Juntos somos uma potência, diz Linera sobre a integração regional

Álvaro García Linera não titubeia ao afirmar que a Unasul e a Celac são mecanismos de integração fundamentais para o desenvolvimento soberano da região. Segundo ele, estes organismos são o que tornaram possível o diálogo e a resolução de nossos próprios conflitos sem a interferência externa de outros países, principalmente os Estados Unidos.

Foto: Guadalupe Lombardo

Este é o tema da segunda parte da entrevista concedida pelo ex-vice-presidente da Bolívia ao Conselho Executivo do Centro Estratégico Latino-Americano de Geopolítica (Celag). Esta é a primeira análise de fôlego feita por Linera desde o golpe na Bolívia. O Vermelho traz o material completo em três partes.

Leia a parte 2:

Celag – Quais são os principais desafios das forças de espectro progressista na região, considerando o contexto global de avanços da hegemonia neoliberal e a radicalização das forças conservadoras?

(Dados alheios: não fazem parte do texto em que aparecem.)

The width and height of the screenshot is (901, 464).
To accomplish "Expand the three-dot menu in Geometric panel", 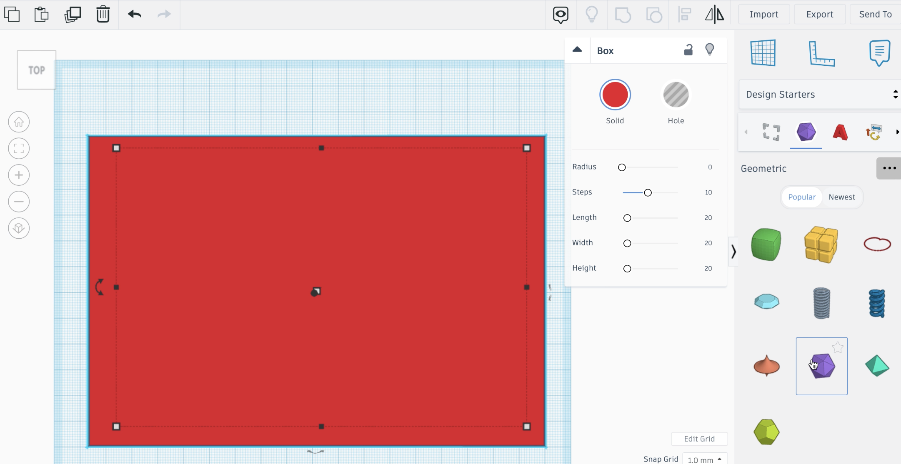I will point(889,168).
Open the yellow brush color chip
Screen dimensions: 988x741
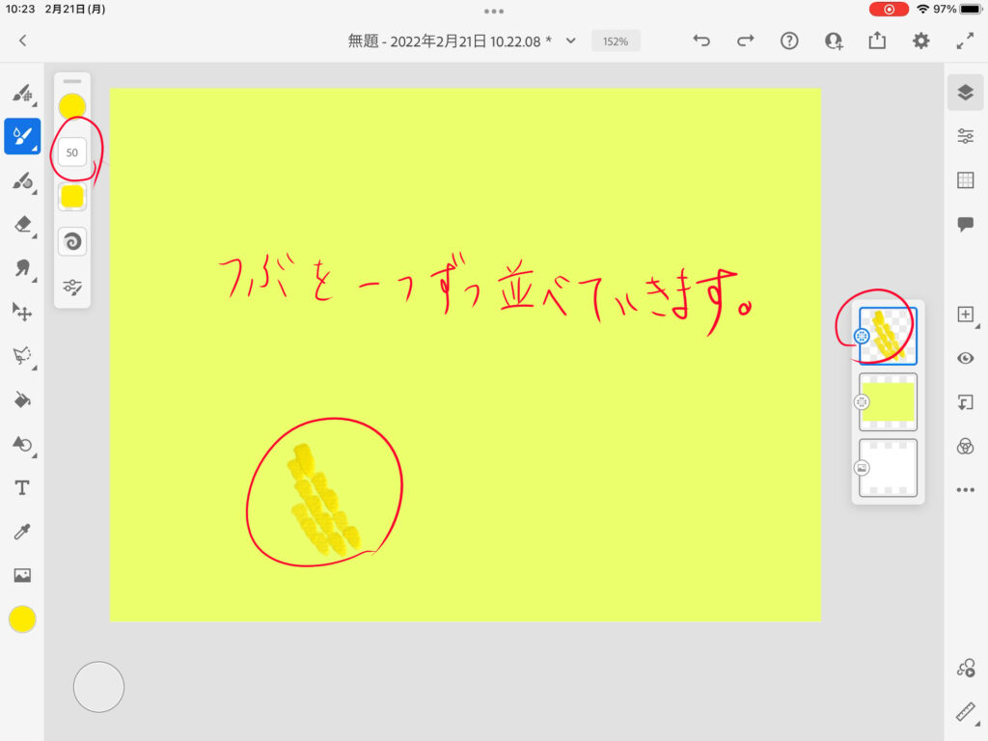tap(72, 107)
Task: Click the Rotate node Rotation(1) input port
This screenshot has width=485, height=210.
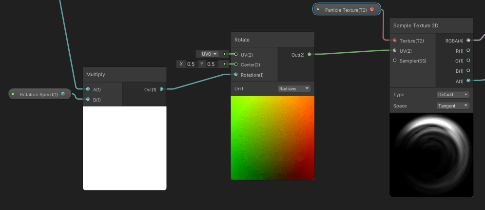Action: tap(236, 75)
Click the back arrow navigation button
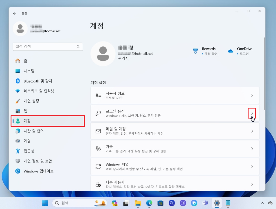 15,13
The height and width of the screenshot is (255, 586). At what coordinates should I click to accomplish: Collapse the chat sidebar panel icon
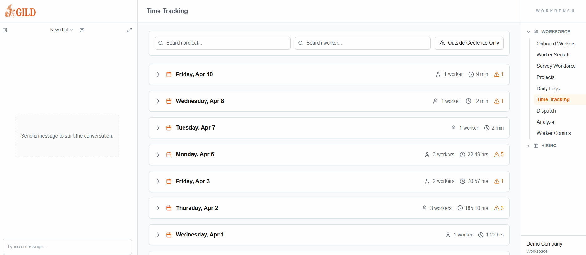point(5,30)
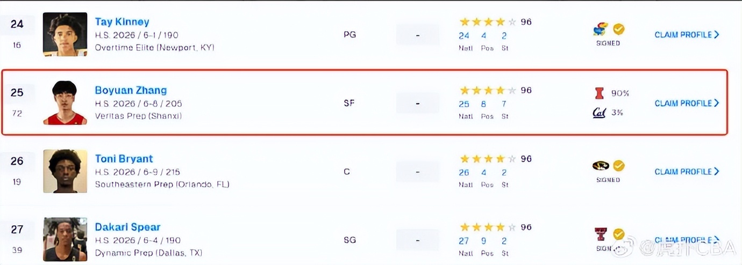Screen dimensions: 742x265
Task: Open Dakari Spear's player profile
Action: click(127, 227)

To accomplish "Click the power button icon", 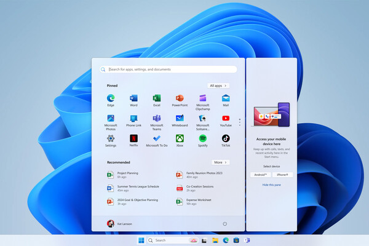I will pos(225,224).
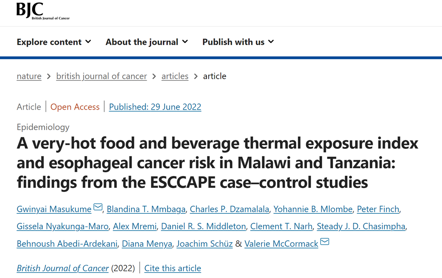Screen dimensions: 442x278
Task: Open Joachim Schüz author link
Action: click(204, 244)
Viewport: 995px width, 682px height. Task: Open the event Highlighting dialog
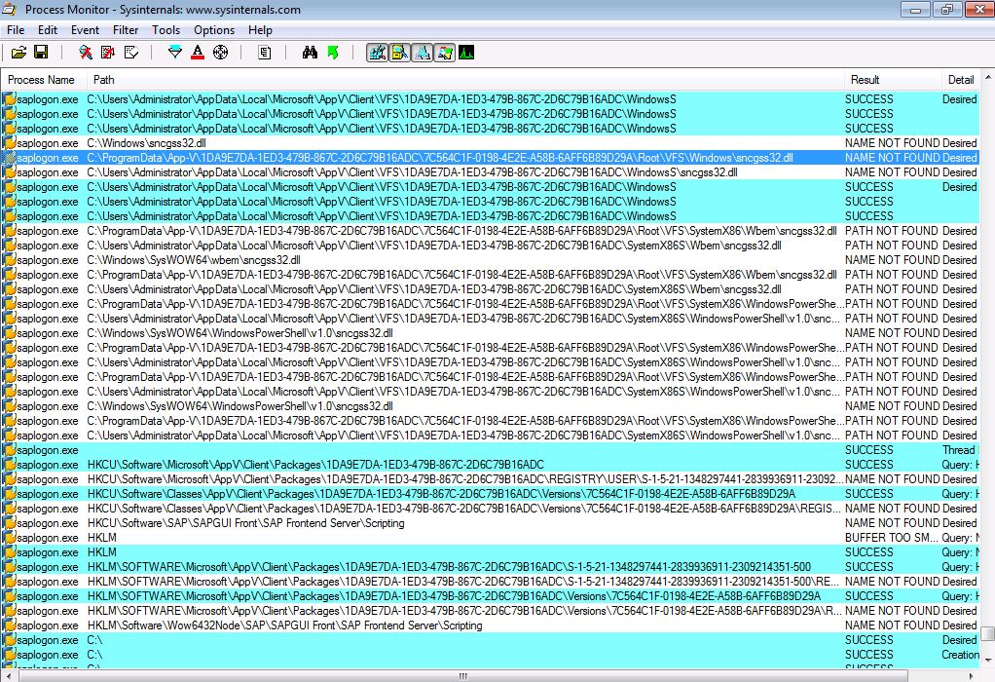click(200, 52)
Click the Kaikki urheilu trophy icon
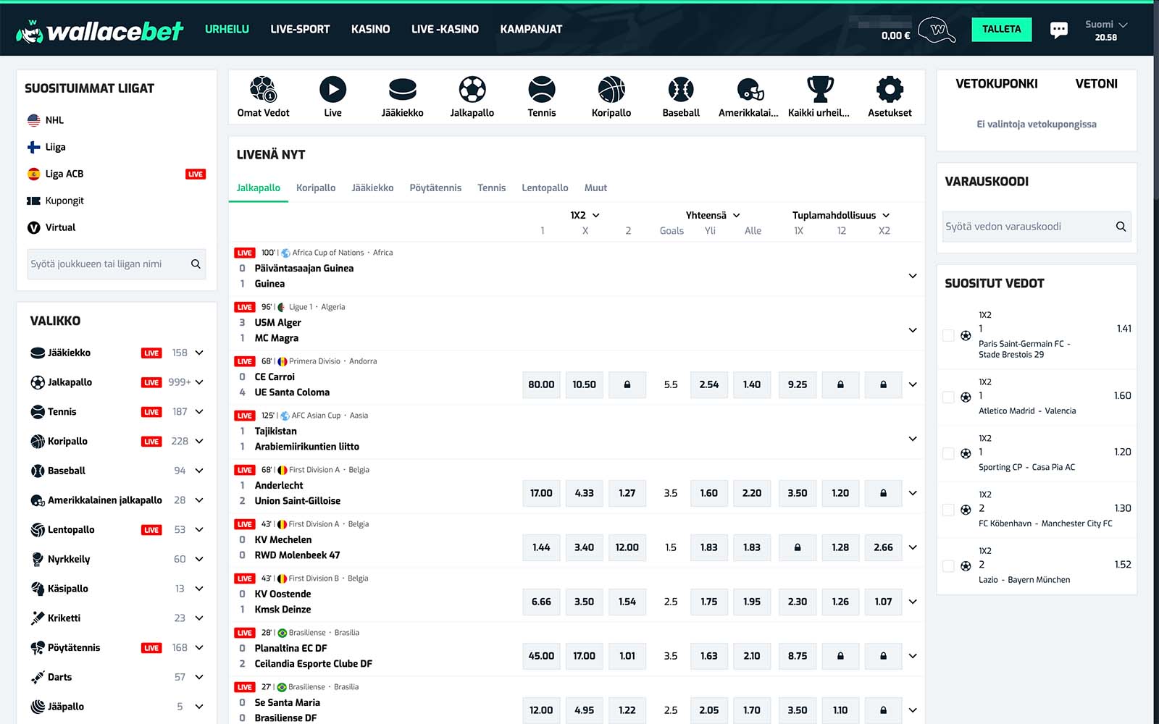 pyautogui.click(x=819, y=90)
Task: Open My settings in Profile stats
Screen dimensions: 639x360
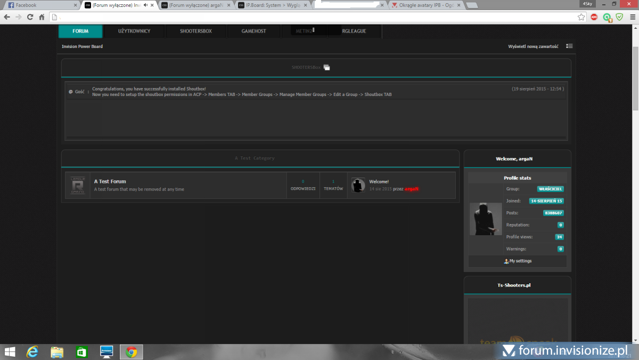Action: [520, 261]
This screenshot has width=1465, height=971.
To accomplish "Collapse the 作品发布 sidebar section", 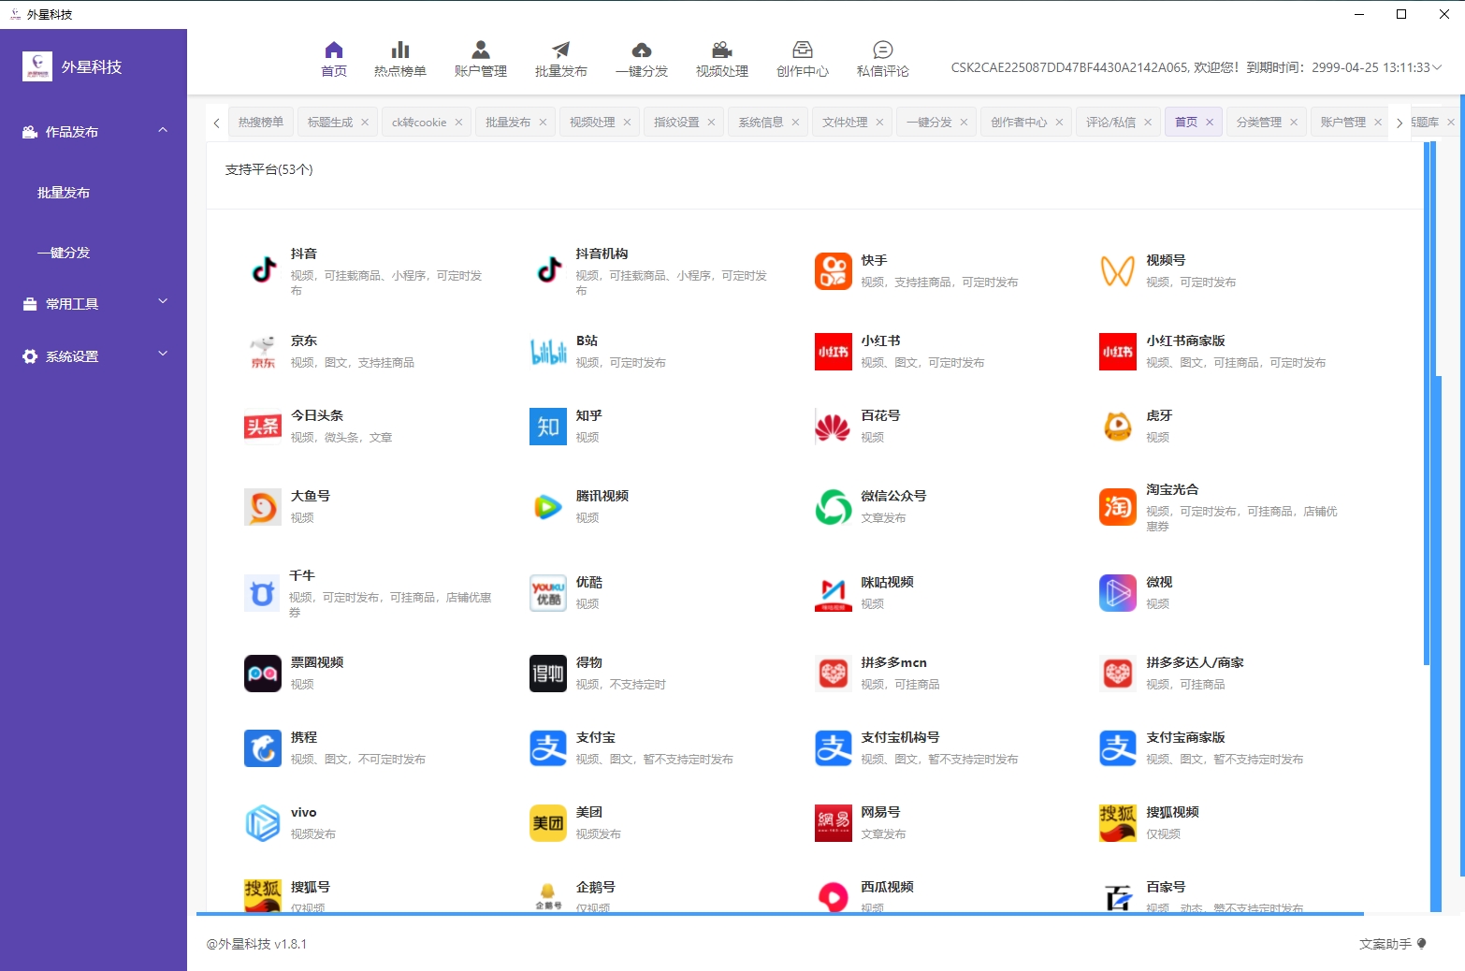I will pos(163,131).
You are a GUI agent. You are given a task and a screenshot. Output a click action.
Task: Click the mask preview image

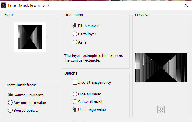point(161,67)
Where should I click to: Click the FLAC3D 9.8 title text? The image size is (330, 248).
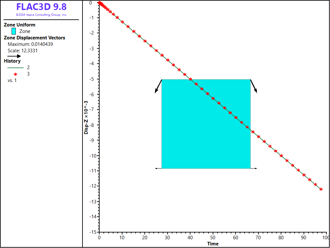coord(42,7)
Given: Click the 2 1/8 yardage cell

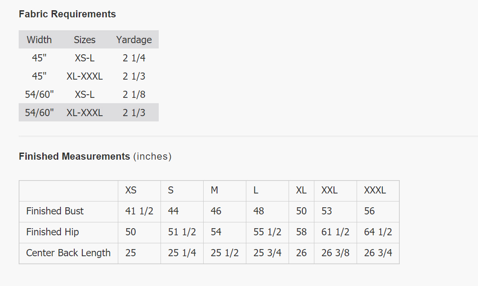Looking at the screenshot, I should [x=134, y=94].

García Linera – Em termos gerais, construir expansiva força social, fora política mobilizada e força ideológico-cultural tanto para a luta de resistência contra as ofensivas neoliberais como para a luta pelo poder estatal, mas também para a defesa de suas conquistas e seu aprofundamento.

Se diz com facilidade em um parágrafo, mas na realidade é a ação humana mais complexa e trabalhosa do mundo. As pessoas, os coletivos e as sociedades podem atravessar décadas e até séculos nesta busca desta força social e não conquistá-la. Entretanto é só este horizonte o que confere dignidade histórica às classes plebeias e à história humana; e ao final, em algum lado, algum momento, todos os sofrimentos, as derrotas e os abusos suportados podem encontrar um alívio repentino que devolva ao povo a liberdade de construir ele mesmo seu destino.

De maneira suprimida, força social significa capacidade de unir, de articular as frações, os fragmentos, as divisões e os sectarismos internos das classes populares. Por definição, a experiência da subalternidade é a experiência da desunião, e então os esforços para que a gente humilde encontre em seus companheiros de destino mais afinidades que diferenças e busque soluções a seus problemas de maneira mais coletiva que individual, é a formação de um corpo social cada vez mais extenso em que seus integrantes amarram seu devir aos dos demais.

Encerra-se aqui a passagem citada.